Like that station with fifteen platforms
and five million crushed
destinies, we are playing on a loop. Hello,
are you
the one?
Bukowski, and the dog-eat-dog world
Universities filled with fire, and
student’s hearts with napalm.
Outside, eerie protests sparking day and night,
waiting for an explosion. There’s no blood in sight,
yet there’s gore everywhere.
Masks of happiness and facades of
anger is being shown in television
like soap opera. The local dialect
is a cache of bullets, the casteism
a burning weapon of mass
destruction.
The Himalayas is silent tonight. ’tis a year
since it has rained thunder on the
humans and spared none, but now
it laughs at the darkness
that spreads the valleys. For a purge
is about to commence; Bukowski’s love poems
are propaganda posters to freedom here,
speaking in languages unknown yet
familiar, marked in bullseye,
covered in venom.
A war is being fought inside our minds
and a plague dominates our physique with
its brutish will. We are waiting for a spark,
inside the walls of the university.
***

Suvojit Banerjee is from India and the United States.

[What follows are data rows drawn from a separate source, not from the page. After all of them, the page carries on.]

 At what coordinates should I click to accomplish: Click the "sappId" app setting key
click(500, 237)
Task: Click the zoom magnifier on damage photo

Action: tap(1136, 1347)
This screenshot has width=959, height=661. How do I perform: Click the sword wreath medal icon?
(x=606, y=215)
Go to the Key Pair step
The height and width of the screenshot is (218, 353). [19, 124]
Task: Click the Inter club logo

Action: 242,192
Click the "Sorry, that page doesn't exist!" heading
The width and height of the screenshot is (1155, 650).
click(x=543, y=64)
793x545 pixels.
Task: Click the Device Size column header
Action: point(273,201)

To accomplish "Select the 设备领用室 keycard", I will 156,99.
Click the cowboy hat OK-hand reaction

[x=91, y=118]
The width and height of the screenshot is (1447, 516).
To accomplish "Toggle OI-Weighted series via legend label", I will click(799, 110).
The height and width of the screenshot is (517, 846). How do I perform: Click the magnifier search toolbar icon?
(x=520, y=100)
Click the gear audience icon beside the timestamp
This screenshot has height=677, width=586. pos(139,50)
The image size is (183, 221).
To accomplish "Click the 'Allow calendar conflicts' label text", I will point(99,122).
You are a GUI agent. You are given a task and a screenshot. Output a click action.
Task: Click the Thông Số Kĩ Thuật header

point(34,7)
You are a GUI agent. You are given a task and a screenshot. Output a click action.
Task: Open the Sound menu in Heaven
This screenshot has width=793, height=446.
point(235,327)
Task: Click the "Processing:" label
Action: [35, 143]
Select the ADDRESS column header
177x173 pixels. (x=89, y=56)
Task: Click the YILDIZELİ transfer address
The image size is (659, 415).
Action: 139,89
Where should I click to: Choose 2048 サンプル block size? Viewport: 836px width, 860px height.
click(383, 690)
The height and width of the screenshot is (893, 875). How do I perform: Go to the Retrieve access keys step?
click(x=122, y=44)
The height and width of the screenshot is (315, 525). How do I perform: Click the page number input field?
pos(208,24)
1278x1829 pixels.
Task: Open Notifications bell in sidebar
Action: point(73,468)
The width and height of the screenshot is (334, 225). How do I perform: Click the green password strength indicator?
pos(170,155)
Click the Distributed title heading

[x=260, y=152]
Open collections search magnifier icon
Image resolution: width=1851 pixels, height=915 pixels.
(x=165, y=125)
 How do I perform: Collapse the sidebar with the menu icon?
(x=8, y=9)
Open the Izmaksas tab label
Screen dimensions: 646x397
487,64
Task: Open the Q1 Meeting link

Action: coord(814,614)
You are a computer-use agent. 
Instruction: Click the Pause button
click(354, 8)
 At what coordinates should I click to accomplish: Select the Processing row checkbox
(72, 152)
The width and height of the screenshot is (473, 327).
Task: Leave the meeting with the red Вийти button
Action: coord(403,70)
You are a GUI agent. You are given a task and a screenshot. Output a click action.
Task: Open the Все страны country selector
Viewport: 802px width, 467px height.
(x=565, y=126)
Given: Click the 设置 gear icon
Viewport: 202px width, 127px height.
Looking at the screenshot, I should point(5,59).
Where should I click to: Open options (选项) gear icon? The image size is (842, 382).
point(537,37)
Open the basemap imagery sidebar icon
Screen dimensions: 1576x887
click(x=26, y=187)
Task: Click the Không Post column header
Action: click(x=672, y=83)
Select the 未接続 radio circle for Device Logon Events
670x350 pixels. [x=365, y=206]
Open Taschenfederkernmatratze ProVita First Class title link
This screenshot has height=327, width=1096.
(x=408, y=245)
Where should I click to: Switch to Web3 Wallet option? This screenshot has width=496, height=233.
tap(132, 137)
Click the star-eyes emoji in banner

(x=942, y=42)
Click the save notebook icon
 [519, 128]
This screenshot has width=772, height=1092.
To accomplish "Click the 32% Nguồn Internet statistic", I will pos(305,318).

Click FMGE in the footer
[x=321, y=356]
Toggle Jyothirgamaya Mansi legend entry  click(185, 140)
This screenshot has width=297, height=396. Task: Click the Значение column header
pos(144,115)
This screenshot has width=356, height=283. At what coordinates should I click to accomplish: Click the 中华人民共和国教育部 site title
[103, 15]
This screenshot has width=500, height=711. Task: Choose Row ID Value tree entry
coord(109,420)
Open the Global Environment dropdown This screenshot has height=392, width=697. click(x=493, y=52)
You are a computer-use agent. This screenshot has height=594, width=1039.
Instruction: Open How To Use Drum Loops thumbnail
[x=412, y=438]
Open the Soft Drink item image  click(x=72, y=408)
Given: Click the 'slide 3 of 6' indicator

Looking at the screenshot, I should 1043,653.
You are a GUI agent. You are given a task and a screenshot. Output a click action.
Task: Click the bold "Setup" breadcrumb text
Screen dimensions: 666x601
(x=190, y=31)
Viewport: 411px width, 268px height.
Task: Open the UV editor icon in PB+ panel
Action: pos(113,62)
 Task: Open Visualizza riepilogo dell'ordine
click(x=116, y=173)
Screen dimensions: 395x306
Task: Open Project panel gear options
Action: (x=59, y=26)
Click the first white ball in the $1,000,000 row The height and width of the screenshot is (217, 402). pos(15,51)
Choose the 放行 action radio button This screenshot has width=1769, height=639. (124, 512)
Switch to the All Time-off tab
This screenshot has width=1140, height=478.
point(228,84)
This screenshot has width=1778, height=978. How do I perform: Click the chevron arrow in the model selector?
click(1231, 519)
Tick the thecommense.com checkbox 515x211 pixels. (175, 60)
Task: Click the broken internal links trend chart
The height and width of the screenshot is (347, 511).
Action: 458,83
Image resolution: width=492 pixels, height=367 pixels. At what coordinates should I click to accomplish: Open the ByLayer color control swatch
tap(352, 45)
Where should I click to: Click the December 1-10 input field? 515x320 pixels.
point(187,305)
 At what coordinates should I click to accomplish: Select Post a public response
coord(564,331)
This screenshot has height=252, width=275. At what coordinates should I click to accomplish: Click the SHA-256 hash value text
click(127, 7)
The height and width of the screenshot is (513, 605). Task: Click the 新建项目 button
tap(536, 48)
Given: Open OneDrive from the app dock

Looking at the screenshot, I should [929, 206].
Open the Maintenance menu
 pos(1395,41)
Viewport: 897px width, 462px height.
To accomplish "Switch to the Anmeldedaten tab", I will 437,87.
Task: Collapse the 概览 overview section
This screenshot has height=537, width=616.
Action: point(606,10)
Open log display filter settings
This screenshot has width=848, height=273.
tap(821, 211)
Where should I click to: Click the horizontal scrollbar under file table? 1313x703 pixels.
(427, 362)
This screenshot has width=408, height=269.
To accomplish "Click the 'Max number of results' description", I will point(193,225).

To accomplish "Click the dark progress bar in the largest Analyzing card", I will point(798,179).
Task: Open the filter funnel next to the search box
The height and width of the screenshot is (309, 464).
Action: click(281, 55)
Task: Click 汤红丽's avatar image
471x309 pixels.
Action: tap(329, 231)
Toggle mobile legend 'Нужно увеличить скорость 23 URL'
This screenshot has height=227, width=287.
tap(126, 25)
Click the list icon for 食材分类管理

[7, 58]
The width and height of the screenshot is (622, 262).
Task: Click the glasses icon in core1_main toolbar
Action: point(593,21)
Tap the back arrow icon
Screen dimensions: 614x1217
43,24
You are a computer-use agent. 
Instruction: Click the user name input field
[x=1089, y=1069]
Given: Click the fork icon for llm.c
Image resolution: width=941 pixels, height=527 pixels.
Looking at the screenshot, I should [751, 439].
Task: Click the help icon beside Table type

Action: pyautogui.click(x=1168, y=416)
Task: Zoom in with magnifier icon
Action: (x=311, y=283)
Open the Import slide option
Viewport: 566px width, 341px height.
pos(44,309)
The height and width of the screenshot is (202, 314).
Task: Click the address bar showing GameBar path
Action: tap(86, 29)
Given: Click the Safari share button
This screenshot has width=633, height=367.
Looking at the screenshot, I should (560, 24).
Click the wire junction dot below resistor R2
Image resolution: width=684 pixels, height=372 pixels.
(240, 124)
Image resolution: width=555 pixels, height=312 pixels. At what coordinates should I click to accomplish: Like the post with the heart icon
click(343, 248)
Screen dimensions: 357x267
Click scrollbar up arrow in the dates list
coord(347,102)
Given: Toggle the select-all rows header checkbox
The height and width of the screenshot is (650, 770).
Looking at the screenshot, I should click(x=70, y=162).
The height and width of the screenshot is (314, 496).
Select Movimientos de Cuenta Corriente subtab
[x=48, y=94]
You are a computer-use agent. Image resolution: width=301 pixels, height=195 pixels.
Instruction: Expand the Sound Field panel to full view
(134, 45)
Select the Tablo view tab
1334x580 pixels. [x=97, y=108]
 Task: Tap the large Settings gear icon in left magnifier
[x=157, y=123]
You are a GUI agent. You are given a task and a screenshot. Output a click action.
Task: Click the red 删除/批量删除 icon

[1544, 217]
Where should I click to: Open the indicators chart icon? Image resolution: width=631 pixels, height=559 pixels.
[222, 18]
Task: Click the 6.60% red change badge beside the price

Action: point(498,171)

He started writing early, but found his niche in his early twenties. His works have been published in many Indian and International journals and magazines and featured in several anthologies. He currently works in a software company, and has worked as a lead writer/reviewer for a technology website.
He observes, sometimes giving up consciousness in return. It is a dangerous thing, this silent stalking of nostalgia, but he has a maddening urge. He follows the trail, from decaying jetties to swanky corporate buildings, picking up little breadcrumbs of memories and then giving them their due place in white and yellowed out papers.
He continues to juggle between poetry and prose, not deciding on where his heart lies. May be it lies in both of them, may be in none.